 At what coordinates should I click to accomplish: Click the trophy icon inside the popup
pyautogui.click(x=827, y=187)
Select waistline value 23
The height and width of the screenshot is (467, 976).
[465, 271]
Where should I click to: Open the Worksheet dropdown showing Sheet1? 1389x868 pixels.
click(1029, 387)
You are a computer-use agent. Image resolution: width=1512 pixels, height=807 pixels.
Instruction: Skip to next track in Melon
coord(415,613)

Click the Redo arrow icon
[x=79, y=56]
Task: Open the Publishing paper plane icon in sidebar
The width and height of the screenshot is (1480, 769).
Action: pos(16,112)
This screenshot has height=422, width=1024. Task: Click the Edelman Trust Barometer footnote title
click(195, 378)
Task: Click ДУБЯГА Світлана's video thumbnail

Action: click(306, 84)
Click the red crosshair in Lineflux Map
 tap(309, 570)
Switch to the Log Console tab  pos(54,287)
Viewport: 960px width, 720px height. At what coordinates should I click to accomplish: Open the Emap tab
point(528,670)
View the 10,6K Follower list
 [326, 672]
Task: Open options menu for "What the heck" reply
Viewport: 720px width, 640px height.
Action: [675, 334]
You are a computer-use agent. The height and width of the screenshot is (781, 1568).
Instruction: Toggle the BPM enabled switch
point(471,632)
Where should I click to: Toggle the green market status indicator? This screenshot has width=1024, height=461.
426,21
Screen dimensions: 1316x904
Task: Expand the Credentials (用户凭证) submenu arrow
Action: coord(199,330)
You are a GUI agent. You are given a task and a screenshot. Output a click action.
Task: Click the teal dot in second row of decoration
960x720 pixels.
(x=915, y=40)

****************************************

- [Work order]
Find the string "agent" in the material above. Then copy each line that has it.

- [Solution]
You are a computer-use agent. Image resolution: width=1512 pixels, height=807 pixels.
You are a computer-use agent. The height and width of the screenshot is (781, 1568).
You are a GUI agent. You are given a task and a screenshot. Output a click action.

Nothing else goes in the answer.